Data provided:
============

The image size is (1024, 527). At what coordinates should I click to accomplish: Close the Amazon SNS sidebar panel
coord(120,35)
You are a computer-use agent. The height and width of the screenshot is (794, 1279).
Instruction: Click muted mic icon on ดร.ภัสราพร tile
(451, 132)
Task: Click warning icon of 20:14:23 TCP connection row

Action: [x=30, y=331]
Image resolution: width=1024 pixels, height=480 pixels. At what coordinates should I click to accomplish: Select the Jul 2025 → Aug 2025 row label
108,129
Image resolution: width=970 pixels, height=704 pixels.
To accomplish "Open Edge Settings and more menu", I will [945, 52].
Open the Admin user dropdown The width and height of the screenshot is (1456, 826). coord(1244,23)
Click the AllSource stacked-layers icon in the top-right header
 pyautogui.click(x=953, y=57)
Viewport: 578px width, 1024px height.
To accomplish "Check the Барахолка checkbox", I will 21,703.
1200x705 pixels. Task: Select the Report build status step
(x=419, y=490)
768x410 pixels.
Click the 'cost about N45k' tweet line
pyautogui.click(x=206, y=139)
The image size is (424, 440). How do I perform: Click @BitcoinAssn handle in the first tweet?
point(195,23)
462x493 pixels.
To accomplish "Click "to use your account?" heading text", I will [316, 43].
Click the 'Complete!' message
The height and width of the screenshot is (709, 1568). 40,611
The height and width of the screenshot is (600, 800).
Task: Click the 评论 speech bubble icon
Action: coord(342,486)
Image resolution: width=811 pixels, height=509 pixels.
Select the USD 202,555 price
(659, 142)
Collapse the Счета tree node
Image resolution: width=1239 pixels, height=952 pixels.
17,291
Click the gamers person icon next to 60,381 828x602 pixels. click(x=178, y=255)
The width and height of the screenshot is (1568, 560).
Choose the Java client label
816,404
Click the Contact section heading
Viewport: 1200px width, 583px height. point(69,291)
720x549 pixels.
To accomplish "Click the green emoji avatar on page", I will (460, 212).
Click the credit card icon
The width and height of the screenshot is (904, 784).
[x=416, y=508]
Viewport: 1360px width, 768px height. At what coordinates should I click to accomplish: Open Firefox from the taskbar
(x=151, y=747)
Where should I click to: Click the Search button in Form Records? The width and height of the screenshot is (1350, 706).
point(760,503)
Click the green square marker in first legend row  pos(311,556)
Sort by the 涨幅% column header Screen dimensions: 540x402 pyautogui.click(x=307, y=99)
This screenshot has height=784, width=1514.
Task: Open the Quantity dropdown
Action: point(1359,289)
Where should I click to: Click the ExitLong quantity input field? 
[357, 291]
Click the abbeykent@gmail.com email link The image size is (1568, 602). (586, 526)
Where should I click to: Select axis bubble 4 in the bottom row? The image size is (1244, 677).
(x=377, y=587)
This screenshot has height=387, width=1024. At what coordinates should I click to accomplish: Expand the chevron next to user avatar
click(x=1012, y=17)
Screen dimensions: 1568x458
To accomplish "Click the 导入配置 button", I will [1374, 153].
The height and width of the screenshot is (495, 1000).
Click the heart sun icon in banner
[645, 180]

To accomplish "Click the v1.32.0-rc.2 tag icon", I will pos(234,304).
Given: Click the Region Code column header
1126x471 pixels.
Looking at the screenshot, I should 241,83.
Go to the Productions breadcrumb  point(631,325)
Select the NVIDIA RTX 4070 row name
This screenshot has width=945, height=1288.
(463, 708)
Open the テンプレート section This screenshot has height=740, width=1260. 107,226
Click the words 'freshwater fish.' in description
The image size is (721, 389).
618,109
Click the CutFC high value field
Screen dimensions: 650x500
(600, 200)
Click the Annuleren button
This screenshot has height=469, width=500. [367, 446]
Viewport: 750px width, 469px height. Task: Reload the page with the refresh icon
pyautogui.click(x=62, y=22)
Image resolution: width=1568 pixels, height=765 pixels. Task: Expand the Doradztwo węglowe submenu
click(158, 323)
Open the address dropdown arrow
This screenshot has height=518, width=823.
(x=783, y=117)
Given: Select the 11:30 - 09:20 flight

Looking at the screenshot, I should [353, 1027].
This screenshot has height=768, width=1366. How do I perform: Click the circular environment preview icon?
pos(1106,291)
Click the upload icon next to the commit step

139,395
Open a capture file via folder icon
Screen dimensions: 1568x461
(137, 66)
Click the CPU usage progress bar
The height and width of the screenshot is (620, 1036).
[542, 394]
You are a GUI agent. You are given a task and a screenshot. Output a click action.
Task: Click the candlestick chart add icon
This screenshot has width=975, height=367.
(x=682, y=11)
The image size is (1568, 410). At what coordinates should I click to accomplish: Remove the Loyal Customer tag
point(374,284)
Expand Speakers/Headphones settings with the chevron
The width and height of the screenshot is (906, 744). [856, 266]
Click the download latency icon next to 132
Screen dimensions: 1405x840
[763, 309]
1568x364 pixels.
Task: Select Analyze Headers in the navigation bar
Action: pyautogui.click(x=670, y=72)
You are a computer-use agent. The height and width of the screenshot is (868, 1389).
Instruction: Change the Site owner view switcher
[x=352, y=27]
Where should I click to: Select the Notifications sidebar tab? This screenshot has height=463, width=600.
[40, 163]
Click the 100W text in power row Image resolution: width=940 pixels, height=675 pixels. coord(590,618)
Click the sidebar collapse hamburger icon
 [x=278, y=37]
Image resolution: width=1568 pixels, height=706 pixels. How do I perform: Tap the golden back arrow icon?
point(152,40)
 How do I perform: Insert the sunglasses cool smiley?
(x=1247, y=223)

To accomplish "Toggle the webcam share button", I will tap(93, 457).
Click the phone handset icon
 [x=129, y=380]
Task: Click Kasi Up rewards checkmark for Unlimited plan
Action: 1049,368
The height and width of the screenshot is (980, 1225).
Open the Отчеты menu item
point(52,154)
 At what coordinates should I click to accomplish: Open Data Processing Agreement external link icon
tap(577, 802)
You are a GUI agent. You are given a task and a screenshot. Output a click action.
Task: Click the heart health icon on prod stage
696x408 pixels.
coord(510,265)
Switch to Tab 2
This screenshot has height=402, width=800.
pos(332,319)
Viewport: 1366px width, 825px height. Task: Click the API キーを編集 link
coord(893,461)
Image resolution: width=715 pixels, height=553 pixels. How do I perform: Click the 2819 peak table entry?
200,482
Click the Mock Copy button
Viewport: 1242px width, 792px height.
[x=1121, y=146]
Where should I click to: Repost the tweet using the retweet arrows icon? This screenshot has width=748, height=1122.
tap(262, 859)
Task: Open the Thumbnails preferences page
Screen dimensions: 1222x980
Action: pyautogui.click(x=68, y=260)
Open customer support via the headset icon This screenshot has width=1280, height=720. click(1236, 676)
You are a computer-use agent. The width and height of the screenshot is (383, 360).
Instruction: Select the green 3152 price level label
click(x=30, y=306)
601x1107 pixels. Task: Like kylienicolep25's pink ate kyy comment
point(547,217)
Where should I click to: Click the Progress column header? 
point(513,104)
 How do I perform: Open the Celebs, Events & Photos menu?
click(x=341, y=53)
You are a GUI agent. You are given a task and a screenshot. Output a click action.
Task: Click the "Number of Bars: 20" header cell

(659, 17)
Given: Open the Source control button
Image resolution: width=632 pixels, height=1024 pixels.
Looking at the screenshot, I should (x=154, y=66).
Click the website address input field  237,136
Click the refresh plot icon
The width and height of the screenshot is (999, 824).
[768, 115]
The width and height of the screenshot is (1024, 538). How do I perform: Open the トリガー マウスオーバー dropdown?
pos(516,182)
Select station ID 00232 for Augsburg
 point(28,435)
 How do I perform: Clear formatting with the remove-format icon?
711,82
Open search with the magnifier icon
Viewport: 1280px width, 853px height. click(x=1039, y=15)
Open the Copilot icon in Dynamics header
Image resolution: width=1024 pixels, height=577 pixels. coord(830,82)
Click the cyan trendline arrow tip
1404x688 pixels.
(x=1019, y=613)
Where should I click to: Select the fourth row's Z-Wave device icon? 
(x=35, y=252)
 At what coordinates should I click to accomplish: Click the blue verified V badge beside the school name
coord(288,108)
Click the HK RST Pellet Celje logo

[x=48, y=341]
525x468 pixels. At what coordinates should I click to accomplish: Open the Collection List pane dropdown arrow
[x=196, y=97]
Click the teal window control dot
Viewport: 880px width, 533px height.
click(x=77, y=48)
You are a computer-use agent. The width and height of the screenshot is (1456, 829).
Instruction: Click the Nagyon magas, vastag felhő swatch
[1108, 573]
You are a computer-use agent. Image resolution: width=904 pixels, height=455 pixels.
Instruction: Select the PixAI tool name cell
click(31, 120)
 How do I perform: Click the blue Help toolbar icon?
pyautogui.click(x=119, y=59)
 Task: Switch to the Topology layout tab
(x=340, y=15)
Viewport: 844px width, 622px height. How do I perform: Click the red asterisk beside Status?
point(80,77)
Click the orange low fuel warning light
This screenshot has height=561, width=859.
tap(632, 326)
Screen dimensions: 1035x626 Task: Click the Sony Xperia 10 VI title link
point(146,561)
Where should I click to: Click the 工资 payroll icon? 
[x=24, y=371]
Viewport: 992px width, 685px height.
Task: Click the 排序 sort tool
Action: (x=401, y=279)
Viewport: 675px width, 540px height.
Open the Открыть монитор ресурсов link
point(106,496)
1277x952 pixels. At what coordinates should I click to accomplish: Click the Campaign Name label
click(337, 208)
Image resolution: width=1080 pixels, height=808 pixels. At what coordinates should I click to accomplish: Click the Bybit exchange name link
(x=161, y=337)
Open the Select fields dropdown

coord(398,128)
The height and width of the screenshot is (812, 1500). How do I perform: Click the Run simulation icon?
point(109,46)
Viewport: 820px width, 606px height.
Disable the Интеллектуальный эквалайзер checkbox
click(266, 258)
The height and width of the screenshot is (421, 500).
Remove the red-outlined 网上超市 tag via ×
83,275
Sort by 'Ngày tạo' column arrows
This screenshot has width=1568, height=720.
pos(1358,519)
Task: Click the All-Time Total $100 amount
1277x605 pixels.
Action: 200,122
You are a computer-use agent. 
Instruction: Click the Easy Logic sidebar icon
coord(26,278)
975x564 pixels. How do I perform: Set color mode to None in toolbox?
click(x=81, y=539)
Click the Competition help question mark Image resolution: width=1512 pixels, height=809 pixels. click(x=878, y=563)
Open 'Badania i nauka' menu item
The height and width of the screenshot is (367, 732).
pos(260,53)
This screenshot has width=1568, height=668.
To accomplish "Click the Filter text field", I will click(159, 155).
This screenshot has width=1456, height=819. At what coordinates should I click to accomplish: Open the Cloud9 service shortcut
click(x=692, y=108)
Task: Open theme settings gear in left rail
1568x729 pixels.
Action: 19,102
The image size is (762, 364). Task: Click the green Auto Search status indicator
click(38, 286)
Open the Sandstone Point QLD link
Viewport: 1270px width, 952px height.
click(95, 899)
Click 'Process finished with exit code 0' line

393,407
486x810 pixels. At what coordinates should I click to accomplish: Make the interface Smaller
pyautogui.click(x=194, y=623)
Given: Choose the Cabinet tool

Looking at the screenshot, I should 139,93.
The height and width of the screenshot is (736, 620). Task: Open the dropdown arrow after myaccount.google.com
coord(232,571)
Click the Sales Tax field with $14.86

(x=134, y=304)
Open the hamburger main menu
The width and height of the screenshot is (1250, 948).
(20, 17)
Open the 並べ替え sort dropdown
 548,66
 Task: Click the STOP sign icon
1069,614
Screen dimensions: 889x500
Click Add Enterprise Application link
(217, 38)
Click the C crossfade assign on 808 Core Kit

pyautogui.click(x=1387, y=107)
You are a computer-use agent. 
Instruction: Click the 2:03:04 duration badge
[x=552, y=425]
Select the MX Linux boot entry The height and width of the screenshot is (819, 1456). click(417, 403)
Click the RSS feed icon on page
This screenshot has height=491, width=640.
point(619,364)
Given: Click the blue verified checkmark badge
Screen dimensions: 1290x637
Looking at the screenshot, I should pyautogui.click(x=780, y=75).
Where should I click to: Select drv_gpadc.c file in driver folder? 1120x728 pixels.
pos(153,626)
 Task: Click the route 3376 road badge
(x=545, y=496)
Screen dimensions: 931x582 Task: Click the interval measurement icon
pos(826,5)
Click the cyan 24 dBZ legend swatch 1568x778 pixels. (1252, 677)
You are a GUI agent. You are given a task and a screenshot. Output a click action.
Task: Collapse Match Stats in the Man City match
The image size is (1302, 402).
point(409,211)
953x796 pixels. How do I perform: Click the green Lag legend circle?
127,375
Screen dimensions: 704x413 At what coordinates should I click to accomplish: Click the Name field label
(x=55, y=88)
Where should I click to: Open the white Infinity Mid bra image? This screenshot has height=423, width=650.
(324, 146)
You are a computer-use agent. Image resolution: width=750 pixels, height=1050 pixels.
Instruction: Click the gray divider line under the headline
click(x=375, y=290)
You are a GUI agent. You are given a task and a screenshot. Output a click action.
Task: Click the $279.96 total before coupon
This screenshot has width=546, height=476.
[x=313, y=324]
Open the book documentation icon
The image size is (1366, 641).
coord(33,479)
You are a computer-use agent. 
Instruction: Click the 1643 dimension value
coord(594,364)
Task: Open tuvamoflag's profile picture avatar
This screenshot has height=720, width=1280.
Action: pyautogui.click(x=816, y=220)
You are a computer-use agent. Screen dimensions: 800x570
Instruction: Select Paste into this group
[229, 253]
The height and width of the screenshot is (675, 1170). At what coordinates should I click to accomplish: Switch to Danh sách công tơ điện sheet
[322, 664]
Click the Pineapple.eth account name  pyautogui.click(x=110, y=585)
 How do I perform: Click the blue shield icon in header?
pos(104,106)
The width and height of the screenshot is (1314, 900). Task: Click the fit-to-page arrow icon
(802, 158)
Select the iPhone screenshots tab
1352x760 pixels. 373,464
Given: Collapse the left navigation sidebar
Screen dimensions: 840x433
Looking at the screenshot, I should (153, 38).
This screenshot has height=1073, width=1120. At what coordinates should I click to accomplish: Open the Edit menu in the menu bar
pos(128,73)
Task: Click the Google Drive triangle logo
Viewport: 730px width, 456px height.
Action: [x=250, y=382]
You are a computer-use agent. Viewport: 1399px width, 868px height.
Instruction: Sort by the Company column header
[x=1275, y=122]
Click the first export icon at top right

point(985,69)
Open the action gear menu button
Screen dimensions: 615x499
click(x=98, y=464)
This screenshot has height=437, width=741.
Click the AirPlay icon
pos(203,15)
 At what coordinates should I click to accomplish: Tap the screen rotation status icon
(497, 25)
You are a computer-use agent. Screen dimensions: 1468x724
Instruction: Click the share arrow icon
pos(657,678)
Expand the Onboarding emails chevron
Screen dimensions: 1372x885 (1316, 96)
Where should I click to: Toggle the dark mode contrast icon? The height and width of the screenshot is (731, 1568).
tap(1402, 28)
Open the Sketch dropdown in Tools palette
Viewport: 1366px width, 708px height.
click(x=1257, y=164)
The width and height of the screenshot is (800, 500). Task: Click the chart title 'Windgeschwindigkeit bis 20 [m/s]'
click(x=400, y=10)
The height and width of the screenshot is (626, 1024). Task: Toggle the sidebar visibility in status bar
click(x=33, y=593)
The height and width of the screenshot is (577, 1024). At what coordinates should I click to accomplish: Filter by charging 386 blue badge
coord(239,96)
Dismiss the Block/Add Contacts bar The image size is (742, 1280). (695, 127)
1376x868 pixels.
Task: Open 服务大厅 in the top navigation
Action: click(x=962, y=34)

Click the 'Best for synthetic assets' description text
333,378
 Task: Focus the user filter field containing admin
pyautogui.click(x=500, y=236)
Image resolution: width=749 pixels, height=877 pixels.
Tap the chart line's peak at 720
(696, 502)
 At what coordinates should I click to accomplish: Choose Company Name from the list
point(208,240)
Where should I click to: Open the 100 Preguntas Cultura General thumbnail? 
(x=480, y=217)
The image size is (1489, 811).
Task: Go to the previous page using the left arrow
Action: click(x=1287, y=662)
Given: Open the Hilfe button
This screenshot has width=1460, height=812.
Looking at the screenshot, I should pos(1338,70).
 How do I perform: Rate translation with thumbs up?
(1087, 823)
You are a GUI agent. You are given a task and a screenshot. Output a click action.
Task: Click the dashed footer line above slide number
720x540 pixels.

============

Exercise objective:
Please, from the entries above, set down exactly the lines from the one containing "Where should I click to: Repost" through the one containing "is (383, 360).", and only those.

Result for this exercise:
Where should I click to: Repost the tweet using the retweet arrows icon? This screenshot has width=748, height=1122.
tap(262, 859)
Task: Open the Thumbnails preferences page
Screen dimensions: 1222x980
Action: pyautogui.click(x=68, y=260)
Open customer support via the headset icon This screenshot has width=1280, height=720. click(1236, 676)
You are a computer-use agent. The width and height of the screenshot is (383, 360).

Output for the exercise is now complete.